GOAL OF THE EXERCISE:
Extract all data as written.

INPUT FOR THIS TASK:
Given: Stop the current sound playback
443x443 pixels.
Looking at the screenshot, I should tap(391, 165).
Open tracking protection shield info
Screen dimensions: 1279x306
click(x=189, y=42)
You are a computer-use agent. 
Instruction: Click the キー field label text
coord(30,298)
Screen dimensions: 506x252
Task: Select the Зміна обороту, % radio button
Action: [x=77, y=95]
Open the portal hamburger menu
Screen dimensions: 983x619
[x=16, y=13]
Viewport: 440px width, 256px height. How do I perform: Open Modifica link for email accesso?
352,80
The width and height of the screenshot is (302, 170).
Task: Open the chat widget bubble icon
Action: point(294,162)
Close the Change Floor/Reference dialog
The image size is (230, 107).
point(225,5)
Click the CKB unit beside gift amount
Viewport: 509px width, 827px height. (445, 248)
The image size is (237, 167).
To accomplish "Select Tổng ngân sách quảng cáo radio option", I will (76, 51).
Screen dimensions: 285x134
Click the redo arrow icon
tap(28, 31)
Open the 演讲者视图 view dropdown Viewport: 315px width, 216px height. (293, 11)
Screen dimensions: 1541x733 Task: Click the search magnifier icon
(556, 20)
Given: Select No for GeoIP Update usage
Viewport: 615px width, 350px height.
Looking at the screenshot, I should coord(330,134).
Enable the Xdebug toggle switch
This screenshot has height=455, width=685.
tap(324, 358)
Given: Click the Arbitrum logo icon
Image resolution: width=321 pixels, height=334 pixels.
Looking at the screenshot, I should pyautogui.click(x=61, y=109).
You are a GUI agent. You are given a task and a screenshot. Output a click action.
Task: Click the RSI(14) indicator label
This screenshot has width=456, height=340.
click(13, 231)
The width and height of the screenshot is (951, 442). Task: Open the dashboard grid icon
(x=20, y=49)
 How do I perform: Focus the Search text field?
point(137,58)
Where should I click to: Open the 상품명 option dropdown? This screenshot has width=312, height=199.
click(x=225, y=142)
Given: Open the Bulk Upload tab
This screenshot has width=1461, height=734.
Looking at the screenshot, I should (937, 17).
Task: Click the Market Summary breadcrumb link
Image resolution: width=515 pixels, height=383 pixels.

RESULT:
Given: Stop the current sound playback
443x443 pixels.
Looking at the screenshot, I should tap(391, 165).
Open tracking protection shield info
Screen dimensions: 1279x306
click(x=189, y=42)
You are a computer-use agent. 
Instruction: Click the キー field label text
coord(30,298)
Screen dimensions: 506x252
Task: Select the Зміна обороту, % radio button
Action: [x=77, y=95]
Open the portal hamburger menu
Screen dimensions: 983x619
[x=16, y=13]
Viewport: 440px width, 256px height. How do I perform: Open Modifica link for email accesso?
352,80
The width and height of the screenshot is (302, 170).
Task: Open the chat widget bubble icon
Action: point(294,162)
Close the Change Floor/Reference dialog
The image size is (230, 107).
point(225,5)
Click the CKB unit beside gift amount
Viewport: 509px width, 827px height. (445, 248)
The image size is (237, 167).
To accomplish "Select Tổng ngân sách quảng cáo radio option", I will (76, 51).
Screen dimensions: 285x134
Click the redo arrow icon
tap(28, 31)
Open the 演讲者视图 view dropdown Viewport: 315px width, 216px height. (293, 11)
Screen dimensions: 1541x733 Task: Click the search magnifier icon
(556, 20)
Given: Select No for GeoIP Update usage
Viewport: 615px width, 350px height.
Looking at the screenshot, I should coord(330,134).
Enable the Xdebug toggle switch
This screenshot has height=455, width=685.
tap(324, 358)
Given: Click the Arbitrum logo icon
Image resolution: width=321 pixels, height=334 pixels.
Looking at the screenshot, I should pyautogui.click(x=61, y=109).
You are a GUI agent. You are given a task and a screenshot. Output a click action.
Task: Click the RSI(14) indicator label
This screenshot has width=456, height=340.
click(13, 231)
The width and height of the screenshot is (951, 442). Task: Open the dashboard grid icon
(x=20, y=49)
 How do I perform: Focus the Search text field?
point(137,58)
Where should I click to: Open the 상품명 option dropdown? This screenshot has width=312, height=199.
click(x=225, y=142)
Given: Open the Bulk Upload tab
This screenshot has width=1461, height=734.
Looking at the screenshot, I should (937, 17).
Task: Click the Market Summary breadcrumb link
Image resolution: width=515 pixels, height=383 pixels.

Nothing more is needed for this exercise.